The embattled former CEO also acknowledged that Theranos did not publicly disclose it was running blood tests on third-party machines rather than the devices the company had pitched to potential investors and VIPs during demonstrations, chalking it up to trade secrets.

Holmes made the bombshell admissions before a packed courtroom in California’s Silicon Valley during her criminal fraud trial, where prosecutors have previously argued that she failed to tell investors about the third-party machines and doctored documents, which led them to believe the pharmaceutical companies had endorsed Theranos and its blood-testing technology.

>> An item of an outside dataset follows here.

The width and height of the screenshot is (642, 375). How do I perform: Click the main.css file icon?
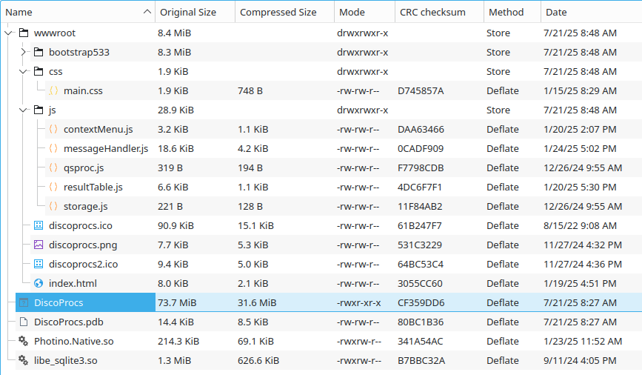[x=53, y=91]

Witnesses from both Pfizer and Schering-Plough Corporation testified earlier in the 12-week trial that Holmes did not have permission to use their trademarks on the studies.

But Holmes told jurors on Tuesday that she did not conceal her use of the logos, saying she used them “because this work was done in partnership with those companies and I was trying to convey that.”

“I wish I had done it differently,” Holmes said.

Holmes, a 37-year-old native of Washington, D.C, is charged with nine counts of wire fraud and two counts of conspiracy to commit wire fraud. She could face decades behind bars if convicted.

She remains on direct examination and will continue her testimony Monday, after the long Thanksgiving holiday weekend.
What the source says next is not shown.